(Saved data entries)

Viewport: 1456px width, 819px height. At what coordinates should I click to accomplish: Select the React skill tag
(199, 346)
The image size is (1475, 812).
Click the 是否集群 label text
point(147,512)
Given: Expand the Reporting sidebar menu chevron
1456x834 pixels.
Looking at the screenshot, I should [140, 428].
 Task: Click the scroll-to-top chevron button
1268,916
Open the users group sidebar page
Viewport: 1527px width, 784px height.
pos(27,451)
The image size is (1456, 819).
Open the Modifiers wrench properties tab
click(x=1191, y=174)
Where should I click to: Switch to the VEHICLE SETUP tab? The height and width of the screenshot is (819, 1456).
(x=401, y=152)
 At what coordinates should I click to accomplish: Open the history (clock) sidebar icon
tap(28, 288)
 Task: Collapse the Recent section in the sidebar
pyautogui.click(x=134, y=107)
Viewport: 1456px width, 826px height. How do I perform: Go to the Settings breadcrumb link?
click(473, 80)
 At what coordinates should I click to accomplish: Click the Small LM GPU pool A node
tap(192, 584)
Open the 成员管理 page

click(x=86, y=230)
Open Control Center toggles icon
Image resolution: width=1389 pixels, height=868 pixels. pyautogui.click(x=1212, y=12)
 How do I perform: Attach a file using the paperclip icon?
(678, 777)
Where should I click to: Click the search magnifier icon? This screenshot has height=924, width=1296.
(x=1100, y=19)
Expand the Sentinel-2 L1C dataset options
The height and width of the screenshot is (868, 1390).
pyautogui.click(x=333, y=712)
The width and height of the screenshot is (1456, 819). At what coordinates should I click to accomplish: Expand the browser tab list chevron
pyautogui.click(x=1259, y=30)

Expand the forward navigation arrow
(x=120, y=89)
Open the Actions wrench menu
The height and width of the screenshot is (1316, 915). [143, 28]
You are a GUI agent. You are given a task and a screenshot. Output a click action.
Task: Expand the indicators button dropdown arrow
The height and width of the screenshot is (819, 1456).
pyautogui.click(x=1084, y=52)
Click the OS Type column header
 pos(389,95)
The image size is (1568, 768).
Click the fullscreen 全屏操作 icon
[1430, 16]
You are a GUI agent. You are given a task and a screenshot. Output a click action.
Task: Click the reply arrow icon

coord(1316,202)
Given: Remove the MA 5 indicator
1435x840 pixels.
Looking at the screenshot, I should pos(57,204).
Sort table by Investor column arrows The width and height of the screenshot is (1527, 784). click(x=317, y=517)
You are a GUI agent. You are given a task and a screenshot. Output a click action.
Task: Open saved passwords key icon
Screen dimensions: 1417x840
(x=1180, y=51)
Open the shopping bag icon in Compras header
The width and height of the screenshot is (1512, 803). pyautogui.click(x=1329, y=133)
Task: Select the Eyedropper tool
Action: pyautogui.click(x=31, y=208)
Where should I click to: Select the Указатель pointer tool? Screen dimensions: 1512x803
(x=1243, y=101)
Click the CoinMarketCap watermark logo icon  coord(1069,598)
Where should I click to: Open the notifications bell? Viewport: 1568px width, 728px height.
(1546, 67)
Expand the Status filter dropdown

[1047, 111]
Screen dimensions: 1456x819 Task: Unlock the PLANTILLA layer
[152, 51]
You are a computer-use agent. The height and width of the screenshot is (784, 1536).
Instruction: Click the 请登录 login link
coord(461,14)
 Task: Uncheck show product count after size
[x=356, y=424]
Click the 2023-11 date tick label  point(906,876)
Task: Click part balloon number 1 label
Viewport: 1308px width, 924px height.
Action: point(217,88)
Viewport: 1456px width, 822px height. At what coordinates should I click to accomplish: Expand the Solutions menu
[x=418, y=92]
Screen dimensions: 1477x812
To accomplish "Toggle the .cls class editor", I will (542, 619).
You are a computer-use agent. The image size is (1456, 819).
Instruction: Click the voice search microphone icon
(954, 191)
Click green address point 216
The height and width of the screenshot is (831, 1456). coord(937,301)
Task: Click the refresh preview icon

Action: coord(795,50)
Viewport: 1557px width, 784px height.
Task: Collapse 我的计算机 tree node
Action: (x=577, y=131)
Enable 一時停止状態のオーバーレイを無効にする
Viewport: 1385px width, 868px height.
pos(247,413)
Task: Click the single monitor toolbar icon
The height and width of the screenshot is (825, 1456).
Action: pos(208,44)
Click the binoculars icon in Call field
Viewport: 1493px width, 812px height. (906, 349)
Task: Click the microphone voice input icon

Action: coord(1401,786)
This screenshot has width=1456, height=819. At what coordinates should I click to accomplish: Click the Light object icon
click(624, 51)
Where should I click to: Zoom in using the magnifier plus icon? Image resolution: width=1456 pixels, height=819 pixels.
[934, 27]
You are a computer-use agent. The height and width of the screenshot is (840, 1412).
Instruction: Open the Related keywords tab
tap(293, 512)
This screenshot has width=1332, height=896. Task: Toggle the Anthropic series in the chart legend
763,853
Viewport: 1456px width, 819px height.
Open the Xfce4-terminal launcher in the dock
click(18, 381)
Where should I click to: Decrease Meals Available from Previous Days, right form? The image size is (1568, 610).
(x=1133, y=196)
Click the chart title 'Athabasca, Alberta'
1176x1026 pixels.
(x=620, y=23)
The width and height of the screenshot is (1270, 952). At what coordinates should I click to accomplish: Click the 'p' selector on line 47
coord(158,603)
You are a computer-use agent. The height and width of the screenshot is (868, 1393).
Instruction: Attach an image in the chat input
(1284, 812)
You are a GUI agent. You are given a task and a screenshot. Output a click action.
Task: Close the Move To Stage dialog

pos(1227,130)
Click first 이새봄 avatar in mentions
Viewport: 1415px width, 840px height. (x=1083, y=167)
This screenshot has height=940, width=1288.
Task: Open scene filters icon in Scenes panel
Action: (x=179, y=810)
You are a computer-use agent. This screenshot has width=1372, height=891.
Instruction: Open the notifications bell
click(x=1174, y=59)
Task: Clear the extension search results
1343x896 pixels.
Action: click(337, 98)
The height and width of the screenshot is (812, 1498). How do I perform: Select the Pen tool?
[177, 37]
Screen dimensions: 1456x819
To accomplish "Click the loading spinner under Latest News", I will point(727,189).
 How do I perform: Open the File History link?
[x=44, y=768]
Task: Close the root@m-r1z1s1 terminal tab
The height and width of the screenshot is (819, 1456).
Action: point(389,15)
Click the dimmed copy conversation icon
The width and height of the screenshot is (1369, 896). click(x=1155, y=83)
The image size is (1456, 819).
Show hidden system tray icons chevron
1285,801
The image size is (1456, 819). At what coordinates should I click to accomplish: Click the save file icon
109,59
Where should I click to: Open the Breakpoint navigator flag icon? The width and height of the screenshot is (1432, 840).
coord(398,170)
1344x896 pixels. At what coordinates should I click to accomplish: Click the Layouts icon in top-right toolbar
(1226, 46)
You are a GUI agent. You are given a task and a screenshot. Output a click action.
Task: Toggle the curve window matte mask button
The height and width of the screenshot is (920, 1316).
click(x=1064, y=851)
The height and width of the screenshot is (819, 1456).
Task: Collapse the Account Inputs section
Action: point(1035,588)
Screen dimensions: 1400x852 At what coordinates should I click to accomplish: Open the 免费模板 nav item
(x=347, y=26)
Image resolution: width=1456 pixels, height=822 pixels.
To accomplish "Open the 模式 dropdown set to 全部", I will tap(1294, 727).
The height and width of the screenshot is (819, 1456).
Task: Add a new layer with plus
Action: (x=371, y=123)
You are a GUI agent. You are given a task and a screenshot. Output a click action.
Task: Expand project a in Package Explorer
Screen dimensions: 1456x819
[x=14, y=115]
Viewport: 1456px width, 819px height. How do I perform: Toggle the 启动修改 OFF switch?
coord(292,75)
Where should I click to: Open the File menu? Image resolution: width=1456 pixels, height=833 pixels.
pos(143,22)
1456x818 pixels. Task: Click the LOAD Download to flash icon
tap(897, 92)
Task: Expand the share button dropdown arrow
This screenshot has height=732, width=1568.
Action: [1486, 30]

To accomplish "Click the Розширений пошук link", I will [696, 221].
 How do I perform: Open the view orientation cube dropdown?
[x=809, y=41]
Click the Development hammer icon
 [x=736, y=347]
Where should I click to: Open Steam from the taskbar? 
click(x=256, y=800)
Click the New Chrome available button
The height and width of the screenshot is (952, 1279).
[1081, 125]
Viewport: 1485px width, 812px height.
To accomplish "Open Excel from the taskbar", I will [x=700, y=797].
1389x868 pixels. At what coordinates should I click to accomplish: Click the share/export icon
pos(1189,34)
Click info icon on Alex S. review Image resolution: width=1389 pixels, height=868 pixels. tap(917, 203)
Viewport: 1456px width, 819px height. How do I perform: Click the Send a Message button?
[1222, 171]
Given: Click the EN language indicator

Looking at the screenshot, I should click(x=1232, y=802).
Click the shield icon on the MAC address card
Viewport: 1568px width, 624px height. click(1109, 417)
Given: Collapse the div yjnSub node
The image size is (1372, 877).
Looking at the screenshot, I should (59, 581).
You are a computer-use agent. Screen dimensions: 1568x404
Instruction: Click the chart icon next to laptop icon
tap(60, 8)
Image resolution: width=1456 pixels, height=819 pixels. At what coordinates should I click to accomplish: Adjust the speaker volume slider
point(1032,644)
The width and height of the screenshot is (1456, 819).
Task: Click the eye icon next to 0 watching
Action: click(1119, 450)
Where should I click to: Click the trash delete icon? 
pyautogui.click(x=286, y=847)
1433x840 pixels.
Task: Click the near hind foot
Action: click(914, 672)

● INSTRUCTIONS FOR THE TASK:
Nothing but the lines above from the one containing "Task: Close the Move To Stage dialog" through the one containing "Image resolution: width=1456 pixels, height=822" should appear in the answer, each repeated exactly.

● OUTPUT BELOW:
Task: Close the Move To Stage dialog

pos(1227,130)
Click first 이새봄 avatar in mentions
Viewport: 1415px width, 840px height. (x=1083, y=167)
This screenshot has height=940, width=1288.
Task: Open scene filters icon in Scenes panel
Action: (x=179, y=810)
You are a computer-use agent. This screenshot has width=1372, height=891.
Instruction: Open the notifications bell
click(x=1174, y=59)
Task: Clear the extension search results
1343x896 pixels.
Action: click(337, 98)
The height and width of the screenshot is (812, 1498). How do I perform: Select the Pen tool?
[177, 37]
Screen dimensions: 1456x819
To accomplish "Click the loading spinner under Latest News", I will point(727,189).
 How do I perform: Open the File History link?
[x=44, y=768]
Task: Close the root@m-r1z1s1 terminal tab
The height and width of the screenshot is (819, 1456).
Action: point(389,15)
Click the dimmed copy conversation icon
The width and height of the screenshot is (1369, 896). click(x=1155, y=83)
The image size is (1456, 819).
Show hidden system tray icons chevron
1285,801
The image size is (1456, 819). At what coordinates should I click to accomplish: Click the save file icon
109,59
Where should I click to: Open the Breakpoint navigator flag icon? The width and height of the screenshot is (1432, 840).
coord(398,170)
1344x896 pixels. At what coordinates should I click to accomplish: Click the Layouts icon in top-right toolbar
(1226, 46)
You are a GUI agent. You are given a task and a screenshot. Output a click action.
Task: Toggle the curve window matte mask button
The height and width of the screenshot is (920, 1316).
click(x=1064, y=851)
The height and width of the screenshot is (819, 1456).
Task: Collapse the Account Inputs section
Action: point(1035,588)
Screen dimensions: 1400x852 At what coordinates should I click to accomplish: Open the 免费模板 nav item
(x=347, y=26)
Image resolution: width=1456 pixels, height=822 pixels.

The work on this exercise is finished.